For each line below that holds the word "computer", make a copy.

Top of Excerpted data

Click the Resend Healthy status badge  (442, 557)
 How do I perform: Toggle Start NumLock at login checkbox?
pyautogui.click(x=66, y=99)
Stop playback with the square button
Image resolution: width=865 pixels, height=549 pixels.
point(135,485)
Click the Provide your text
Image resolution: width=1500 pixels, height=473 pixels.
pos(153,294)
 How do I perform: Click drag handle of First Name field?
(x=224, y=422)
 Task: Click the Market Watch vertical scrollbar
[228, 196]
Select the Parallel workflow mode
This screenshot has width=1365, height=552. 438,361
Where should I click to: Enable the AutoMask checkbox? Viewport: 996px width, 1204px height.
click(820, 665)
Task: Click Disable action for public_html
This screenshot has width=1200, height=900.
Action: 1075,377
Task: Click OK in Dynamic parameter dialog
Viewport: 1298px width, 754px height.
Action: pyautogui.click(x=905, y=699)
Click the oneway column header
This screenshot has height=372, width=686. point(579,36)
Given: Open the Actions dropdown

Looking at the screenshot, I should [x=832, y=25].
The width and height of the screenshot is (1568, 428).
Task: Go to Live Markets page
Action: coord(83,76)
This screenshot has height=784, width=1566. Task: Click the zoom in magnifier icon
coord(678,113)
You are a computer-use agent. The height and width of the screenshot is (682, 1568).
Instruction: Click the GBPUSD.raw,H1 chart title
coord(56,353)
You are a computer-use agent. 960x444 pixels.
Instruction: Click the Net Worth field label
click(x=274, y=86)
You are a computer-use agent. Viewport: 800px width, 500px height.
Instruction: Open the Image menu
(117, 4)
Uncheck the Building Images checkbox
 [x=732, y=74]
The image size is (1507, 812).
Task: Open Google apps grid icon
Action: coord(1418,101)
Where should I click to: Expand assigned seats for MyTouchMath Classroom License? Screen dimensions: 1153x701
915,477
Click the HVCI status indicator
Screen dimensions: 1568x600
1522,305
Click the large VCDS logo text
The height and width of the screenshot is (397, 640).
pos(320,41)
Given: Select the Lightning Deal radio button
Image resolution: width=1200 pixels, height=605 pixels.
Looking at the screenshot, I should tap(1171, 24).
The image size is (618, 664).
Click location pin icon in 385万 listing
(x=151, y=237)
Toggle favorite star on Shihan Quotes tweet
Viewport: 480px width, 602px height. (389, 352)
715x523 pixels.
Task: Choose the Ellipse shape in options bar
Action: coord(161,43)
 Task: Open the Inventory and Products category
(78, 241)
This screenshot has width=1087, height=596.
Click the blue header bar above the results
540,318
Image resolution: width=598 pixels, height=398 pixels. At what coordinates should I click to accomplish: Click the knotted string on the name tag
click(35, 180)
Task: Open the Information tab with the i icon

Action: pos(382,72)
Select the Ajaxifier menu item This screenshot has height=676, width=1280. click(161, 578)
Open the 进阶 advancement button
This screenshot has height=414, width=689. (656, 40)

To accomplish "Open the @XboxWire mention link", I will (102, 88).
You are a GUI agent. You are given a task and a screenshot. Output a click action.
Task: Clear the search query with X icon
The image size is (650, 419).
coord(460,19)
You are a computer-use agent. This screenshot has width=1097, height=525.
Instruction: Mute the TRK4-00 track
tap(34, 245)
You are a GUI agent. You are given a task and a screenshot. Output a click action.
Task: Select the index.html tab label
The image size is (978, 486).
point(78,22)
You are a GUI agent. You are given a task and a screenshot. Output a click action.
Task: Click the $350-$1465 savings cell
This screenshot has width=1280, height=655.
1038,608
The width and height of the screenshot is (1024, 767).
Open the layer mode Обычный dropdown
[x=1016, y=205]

Bottom of Excerpted data

▸ **Reply to the exercise**:
You are a computer-use agent. The height and width of the screenshot is (682, 1568).
You are a computer-use agent. 960x444 pixels.
You are a computer-use agent. Viewport: 800px width, 500px height.
You are a computer-use agent. This screenshot has width=1097, height=525.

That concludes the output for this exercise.